Saved data entries

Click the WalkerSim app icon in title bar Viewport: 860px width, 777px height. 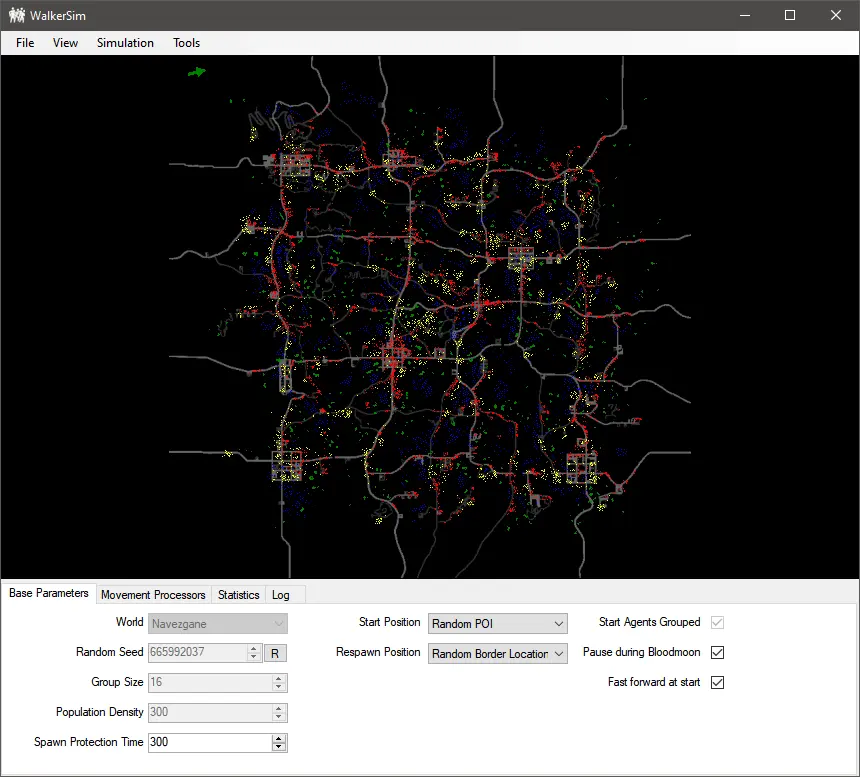tap(17, 15)
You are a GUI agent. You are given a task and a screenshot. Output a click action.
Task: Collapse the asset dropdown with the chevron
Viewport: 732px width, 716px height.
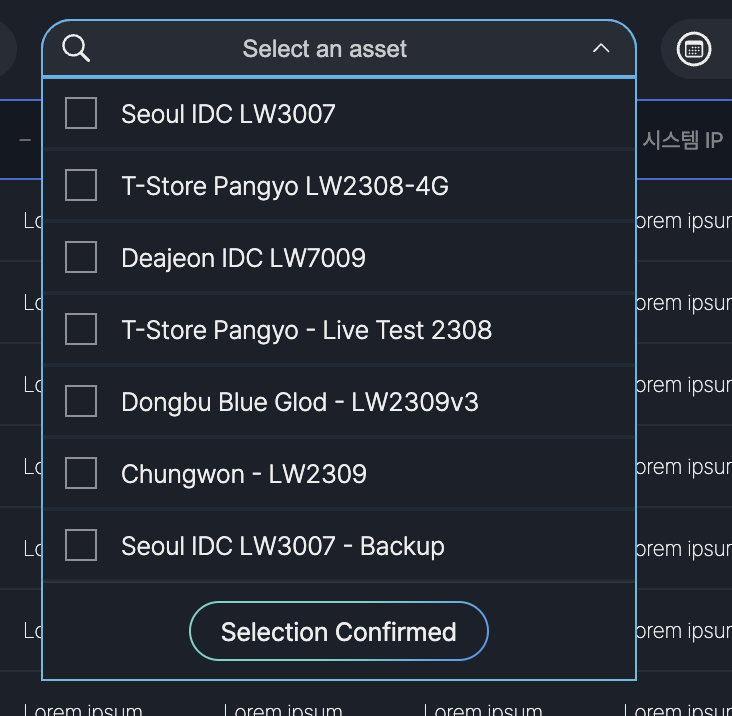coord(600,48)
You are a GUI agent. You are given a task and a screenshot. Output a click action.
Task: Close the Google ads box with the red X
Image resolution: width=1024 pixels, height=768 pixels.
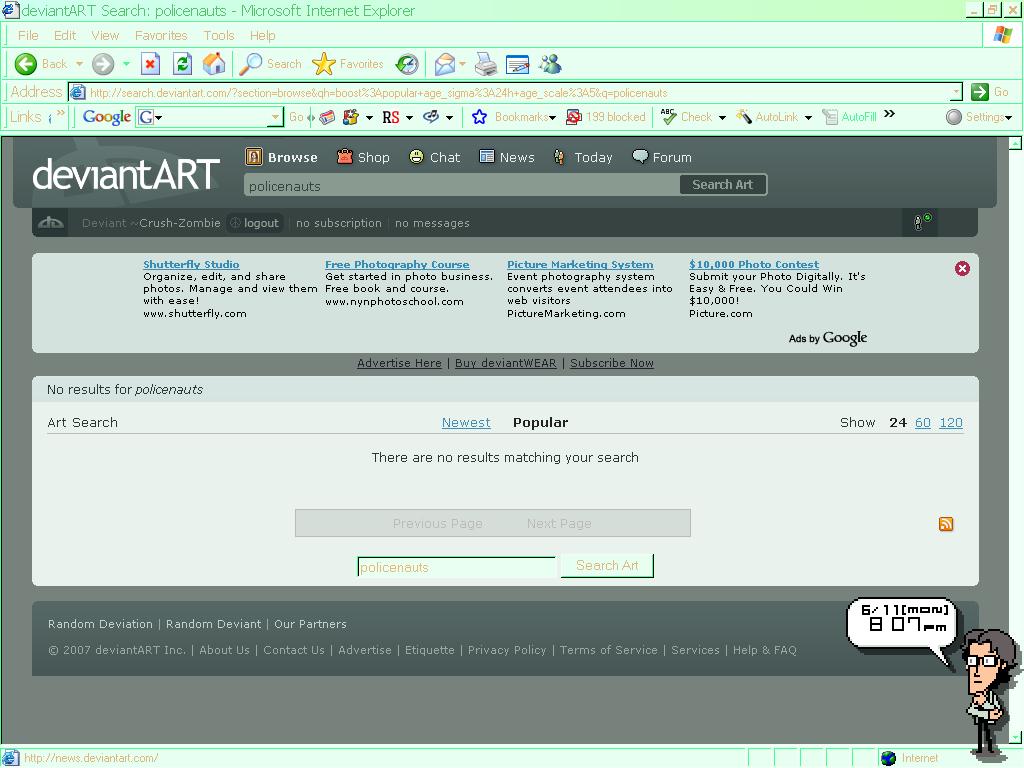(x=962, y=268)
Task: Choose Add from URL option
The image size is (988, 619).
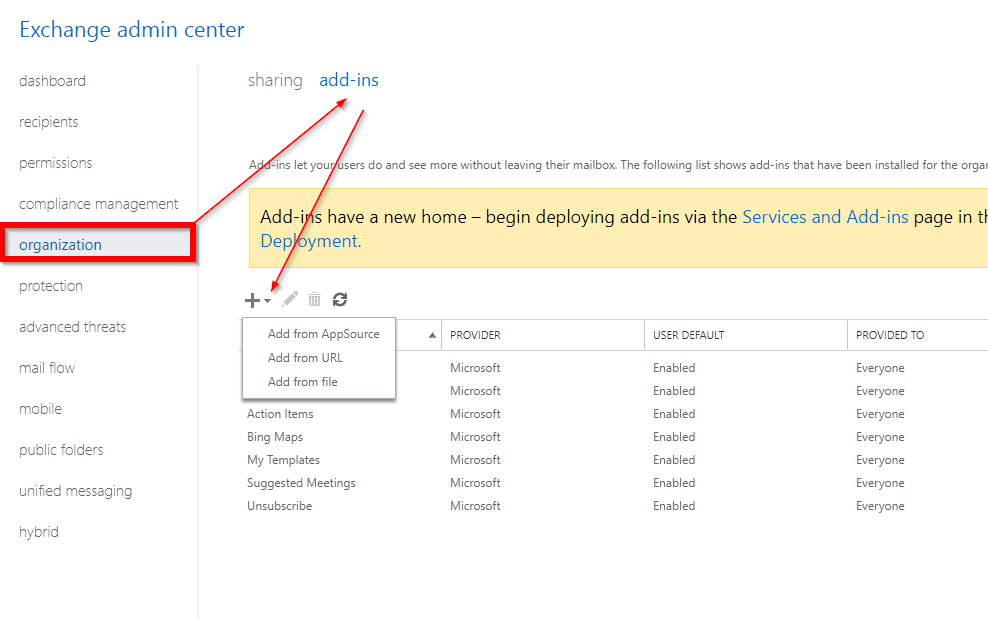Action: tap(305, 358)
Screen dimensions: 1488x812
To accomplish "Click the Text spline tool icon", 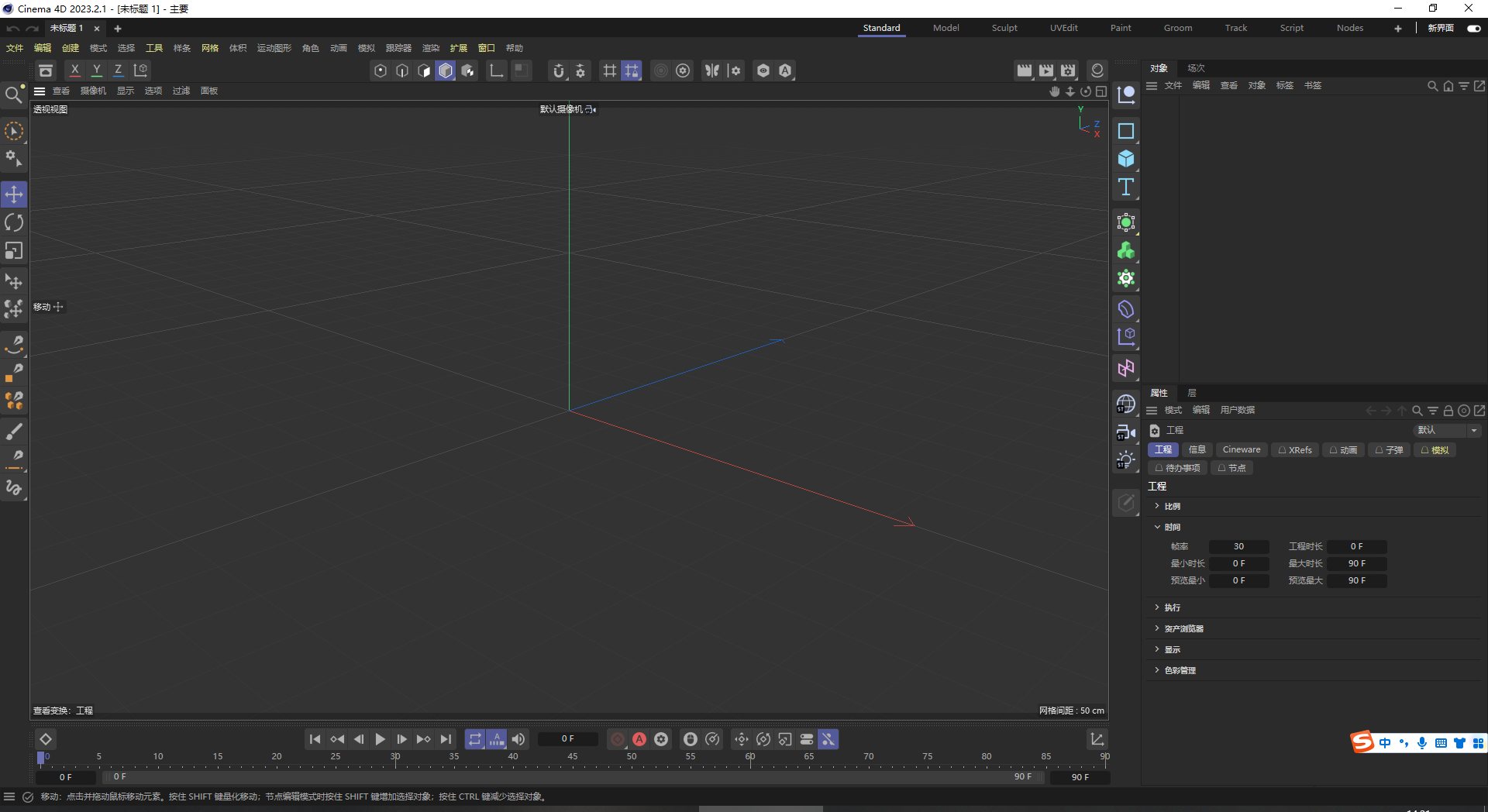I will (1126, 187).
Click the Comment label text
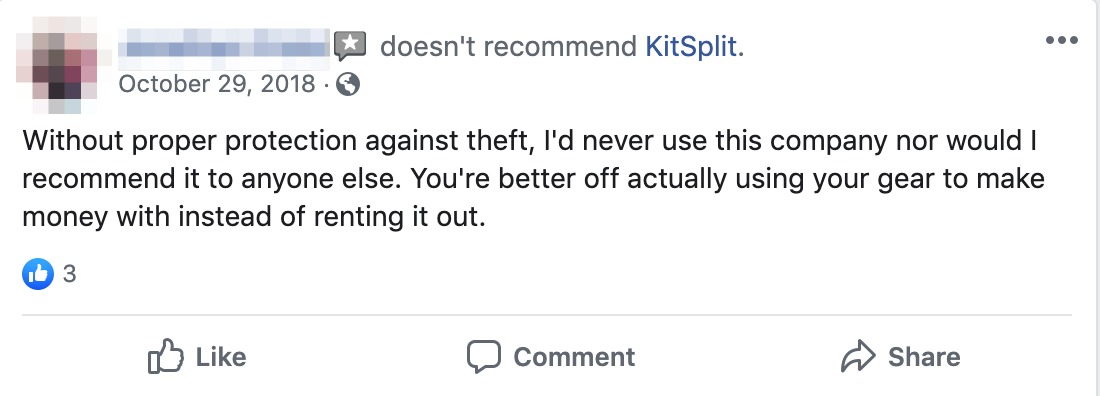This screenshot has height=396, width=1100. point(574,357)
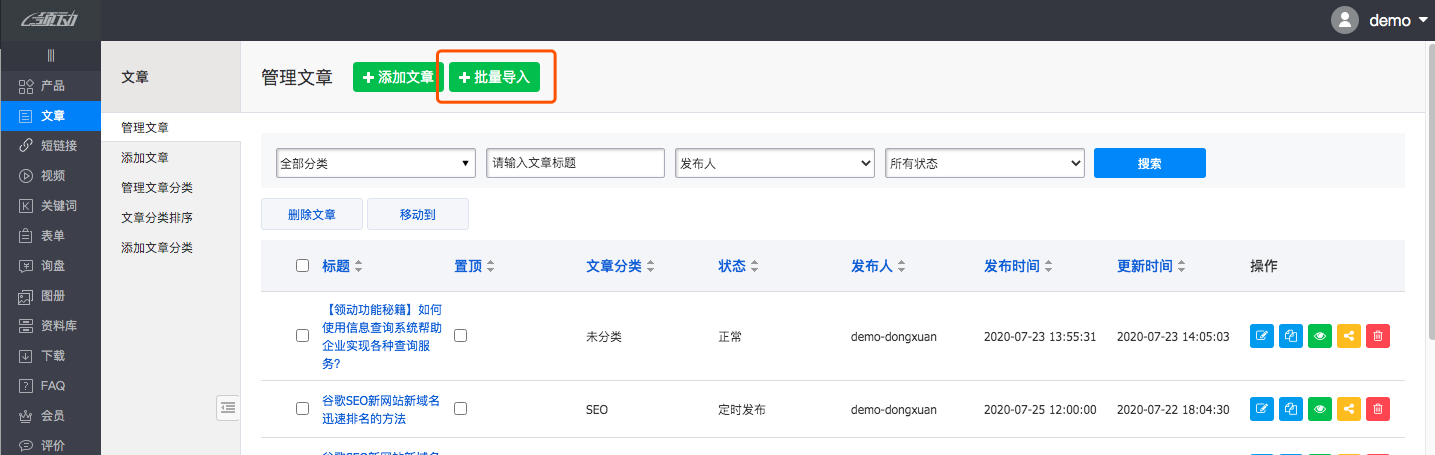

[The task]:
The stretch above running from the line with "Task: Collapse the" through the line with "Screen dimensions: 1488x812" is all you should copy, exactly, leaving out the pictures.

[Output for this task]:
Task: Collapse the asset dropdown with the chevron
Viewport: 732px width, 716px height.
coord(600,48)
You are a GUI agent. You are given a task and a screenshot. Output a click action.
Task: Close the Google ads box with the red X
Image resolution: width=1024 pixels, height=768 pixels.
(x=962, y=268)
Task: Choose Add from URL option
The image size is (988, 619).
Action: tap(305, 358)
Screen dimensions: 1488x812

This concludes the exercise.